(Records from a data source)
▬▬▬▬▬▬▬▬▬▬

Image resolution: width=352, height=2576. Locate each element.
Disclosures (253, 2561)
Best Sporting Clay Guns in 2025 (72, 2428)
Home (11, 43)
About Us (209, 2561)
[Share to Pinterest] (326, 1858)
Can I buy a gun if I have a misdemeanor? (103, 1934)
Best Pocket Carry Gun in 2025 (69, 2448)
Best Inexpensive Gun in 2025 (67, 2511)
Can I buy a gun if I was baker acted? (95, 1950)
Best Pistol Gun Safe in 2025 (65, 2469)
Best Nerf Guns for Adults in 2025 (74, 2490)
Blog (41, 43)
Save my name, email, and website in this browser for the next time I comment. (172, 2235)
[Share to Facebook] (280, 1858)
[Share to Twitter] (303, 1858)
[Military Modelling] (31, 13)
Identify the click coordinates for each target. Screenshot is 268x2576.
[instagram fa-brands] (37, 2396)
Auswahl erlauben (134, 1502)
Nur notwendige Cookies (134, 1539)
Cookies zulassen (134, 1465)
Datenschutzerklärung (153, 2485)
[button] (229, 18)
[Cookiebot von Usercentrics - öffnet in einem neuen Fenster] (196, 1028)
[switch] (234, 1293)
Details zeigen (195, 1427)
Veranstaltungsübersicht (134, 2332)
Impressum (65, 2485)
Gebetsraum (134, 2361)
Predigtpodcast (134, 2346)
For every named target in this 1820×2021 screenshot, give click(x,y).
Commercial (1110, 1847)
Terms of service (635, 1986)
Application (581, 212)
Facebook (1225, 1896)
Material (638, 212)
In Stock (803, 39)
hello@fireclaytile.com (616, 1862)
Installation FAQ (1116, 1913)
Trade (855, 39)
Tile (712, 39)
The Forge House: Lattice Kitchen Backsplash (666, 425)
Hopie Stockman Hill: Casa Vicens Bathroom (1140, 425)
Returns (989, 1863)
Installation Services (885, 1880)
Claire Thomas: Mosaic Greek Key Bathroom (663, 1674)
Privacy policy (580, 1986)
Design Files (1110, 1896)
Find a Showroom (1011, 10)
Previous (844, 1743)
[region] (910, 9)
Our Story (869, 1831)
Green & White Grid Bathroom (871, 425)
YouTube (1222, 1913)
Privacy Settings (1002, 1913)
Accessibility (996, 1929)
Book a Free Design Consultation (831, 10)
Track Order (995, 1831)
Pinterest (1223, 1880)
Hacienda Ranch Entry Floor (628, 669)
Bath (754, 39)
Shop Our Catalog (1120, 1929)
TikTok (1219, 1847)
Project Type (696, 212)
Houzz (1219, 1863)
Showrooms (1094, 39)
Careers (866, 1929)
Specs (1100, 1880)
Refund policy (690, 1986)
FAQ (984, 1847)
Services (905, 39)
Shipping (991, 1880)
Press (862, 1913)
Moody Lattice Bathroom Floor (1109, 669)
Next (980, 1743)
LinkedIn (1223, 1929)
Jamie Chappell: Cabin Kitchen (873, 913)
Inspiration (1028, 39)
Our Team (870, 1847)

▬▬▬▬▬▬▬▬▬▬

**INSTRUCTIONS TO FOLLOW:**
The stretch of entries above that starts with the line containing "Details zeigen (195, 1427)" and goes on through the line containing "Moody Lattice Bathroom Floor (1109, 669)" is to be transcribed exactly, and no other line is to be transcribed.

**TASK RESPONSE:**
Details zeigen (195, 1427)
Veranstaltungsübersicht (134, 2332)
Impressum (65, 2485)
Gebetsraum (134, 2361)
Predigtpodcast (134, 2346)
For every named target in this 1820×2021 screenshot, give click(x,y).
Commercial (1110, 1847)
Terms of service (635, 1986)
Application (581, 212)
Facebook (1225, 1896)
Material (638, 212)
In Stock (803, 39)
hello@fireclaytile.com (616, 1862)
Installation FAQ (1116, 1913)
Trade (855, 39)
Tile (712, 39)
The Forge House: Lattice Kitchen Backsplash (666, 425)
Hopie Stockman Hill: Casa Vicens Bathroom (1140, 425)
Returns (989, 1863)
Installation Services (885, 1880)
Claire Thomas: Mosaic Greek Key Bathroom (663, 1674)
Privacy policy (580, 1986)
Design Files (1110, 1896)
Find a Showroom (1011, 10)
Previous (844, 1743)
[region] (910, 9)
Our Story (869, 1831)
Green & White Grid Bathroom (871, 425)
YouTube (1222, 1913)
Privacy Settings (1002, 1913)
Accessibility (996, 1929)
Book a Free Design Consultation (831, 10)
Track Order (995, 1831)
Pinterest (1223, 1880)
Hacienda Ranch Entry Floor (628, 669)
Bath (754, 39)
Shop Our Catalog (1120, 1929)
TikTok (1219, 1847)
Project Type (696, 212)
Houzz (1219, 1863)
Showrooms (1094, 39)
Careers (866, 1929)
Specs (1100, 1880)
Refund policy (690, 1986)
FAQ (984, 1847)
Services (905, 39)
Shipping (991, 1880)
Press (862, 1913)
Moody Lattice Bathroom Floor (1109, 669)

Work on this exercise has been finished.